Da mesma maneira, as palavras e expressões: supimpa, bulhufas, fuzarca, obséquio, pachorra, safanão, foram caindo em desuso e pouco são faladas, e muitos jovens nem sabem o significado.

VARIAÇÃO LINGUÍSTICA
Isso na Língua Portuguesa é denominado de variação linguística. “As gírias e expressões idiomáticas variam muito conforme a faixa etária e influências culturais, pois muitas expressões mais antigas tiveram origem em acontecimentos reais e cotidianos dentro do contexto de um período histórico”, explicou Lilian Felice Macedo dos Santos, professora de Língua Portuguesa e coordenadora de gestão pedagógica por área de conhecimento da Escola Estadual Coronel Cristiano Osório de Oliveira.
Lilian complementa citando um exemplo do contexto histórico e de como a forma de falar pode ser alterada ao longo do cotidiano e da vida: “Por exemplo ao dizer ‘dar a mão à palmatória’ fazemos referência a um instrumento de castigo comum no início do século passado, mas impensável nos dias atuais, sendo assim para compreender o significado de certas expressões, há necessidade de conhecimento não somente da língua, mas da história e sociedade em que vivemos”.
INTERNET
O surgimento e crescimento tecnológico possibilitaram inúmeras mudanças na sociedade, e com a língua portuguesa, não foi diferente. Abreviações e encurtamento das palavras se tornaram comum dentro do ‘dicionário das redes sociais’. Além disso, a Internet ratificou a variação linguística entre os mais novos e os mais velhos. “As mídias sociais fazem com que a variação linguística seja mais evidente entre as gerações, por isso se torna muito produtivo falar sobre o tema e como as mudanças ocorridas, na verdade, fazem parte de um processo natural que toda Língua passa com o decorrer dos anos”, relatou a professora.
Segundo a educadora, a nova linguagem dos jovens começou a ser reconhecida. “É o que chamamos de ‘Internetês’, ou seja, a linguagem usada nas redes sociais, comum entre os jovens. Embora ainda sofra algum preconceito, o uso dessa linguagem, já é reconhecida nos livros didáticos mais modernos e estudada em sala de aula”. Ela também expõe um ponto importante: “A globalização e internet enriqueceu muito nosso vocabulário trazendo palavras novas, porém as pessoas que não têm acesso a essa tecnologia acabam desconhecendo essas novas expressões”, contou.

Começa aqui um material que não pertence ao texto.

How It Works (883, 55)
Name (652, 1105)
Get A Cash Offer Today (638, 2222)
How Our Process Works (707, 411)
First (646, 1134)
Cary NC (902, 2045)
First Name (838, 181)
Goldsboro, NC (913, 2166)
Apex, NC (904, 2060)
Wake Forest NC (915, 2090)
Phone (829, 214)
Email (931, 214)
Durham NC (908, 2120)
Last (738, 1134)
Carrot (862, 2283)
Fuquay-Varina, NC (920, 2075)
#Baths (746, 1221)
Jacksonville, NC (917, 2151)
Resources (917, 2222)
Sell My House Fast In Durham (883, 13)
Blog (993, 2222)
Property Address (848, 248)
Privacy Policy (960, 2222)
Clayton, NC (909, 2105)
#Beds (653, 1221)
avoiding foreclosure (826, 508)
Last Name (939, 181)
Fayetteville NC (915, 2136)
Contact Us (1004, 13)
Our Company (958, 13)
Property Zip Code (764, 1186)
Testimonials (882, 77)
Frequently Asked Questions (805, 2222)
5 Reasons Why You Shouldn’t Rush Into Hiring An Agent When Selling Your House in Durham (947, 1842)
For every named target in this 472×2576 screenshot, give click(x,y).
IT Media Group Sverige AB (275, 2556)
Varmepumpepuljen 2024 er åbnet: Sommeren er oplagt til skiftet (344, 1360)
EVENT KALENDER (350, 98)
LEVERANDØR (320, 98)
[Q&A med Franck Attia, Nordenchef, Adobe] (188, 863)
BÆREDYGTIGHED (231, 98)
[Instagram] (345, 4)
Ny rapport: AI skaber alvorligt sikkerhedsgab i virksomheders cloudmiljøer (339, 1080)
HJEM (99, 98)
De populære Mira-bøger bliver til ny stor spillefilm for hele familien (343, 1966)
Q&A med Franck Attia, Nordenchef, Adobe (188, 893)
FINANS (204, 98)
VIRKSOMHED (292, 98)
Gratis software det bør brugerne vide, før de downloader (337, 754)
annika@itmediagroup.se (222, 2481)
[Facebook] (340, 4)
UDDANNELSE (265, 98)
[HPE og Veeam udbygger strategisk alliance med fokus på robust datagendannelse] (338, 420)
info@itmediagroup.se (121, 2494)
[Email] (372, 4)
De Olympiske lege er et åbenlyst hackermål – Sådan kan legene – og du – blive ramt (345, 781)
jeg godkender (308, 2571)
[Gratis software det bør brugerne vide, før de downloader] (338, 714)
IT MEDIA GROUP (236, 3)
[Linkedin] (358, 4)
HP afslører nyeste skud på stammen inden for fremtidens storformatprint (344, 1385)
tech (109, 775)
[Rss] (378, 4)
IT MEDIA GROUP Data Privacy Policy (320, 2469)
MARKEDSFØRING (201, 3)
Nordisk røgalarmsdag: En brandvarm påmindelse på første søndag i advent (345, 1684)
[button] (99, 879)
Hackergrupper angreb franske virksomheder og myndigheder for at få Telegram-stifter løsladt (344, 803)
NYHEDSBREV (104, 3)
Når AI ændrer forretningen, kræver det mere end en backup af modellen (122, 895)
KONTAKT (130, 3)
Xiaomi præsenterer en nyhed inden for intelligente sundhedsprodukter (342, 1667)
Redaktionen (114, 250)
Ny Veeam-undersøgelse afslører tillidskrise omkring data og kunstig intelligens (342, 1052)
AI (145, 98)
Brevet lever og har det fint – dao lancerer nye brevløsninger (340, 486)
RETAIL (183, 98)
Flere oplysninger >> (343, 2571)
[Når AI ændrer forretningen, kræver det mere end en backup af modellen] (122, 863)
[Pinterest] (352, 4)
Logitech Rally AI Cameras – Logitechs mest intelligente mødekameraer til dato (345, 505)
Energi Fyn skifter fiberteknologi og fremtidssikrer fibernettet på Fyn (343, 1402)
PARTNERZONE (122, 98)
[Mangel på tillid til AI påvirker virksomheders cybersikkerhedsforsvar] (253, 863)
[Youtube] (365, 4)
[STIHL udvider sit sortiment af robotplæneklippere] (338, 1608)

Todas essas variações e mudanças se tornaram, também, um obstáculo aos mestres. “Os professores de português hoje têm o desafio de ensinar a norma-culta e trabalhar a questão do preconceito linguístico, pois a língua é viva e permite variações regionais, históricas, sociais e situacionais, sem haja prejuízo do processo comunicativo, pelo contrário, essa diversidade é muito produtiva para a ampliação do nosso vocabulário”, finalizou Lilian.
TESTE
Para você leitor: faça um teste. Aos mais velhos: chamem seus filhos, netos e sobrinhos. Aos mais novos: chamem seus pais, avós e tios. E tentem descobrir o significado das palavras mencionadas no início do texto. “Pprtt, tlg, biscoitar, pode pá, partiu, sussa, meme, shippar, crush”. E também: “supimpa, bulhufas, fuzarca, obséquio, pachorra, safanão”.
Além disso, dialoguem para descobrir palavras que já foram usadas no passado e pouco conhecidas atualmente, e outras utilizadas com frequência pelos jovens e que muita gente desconhece.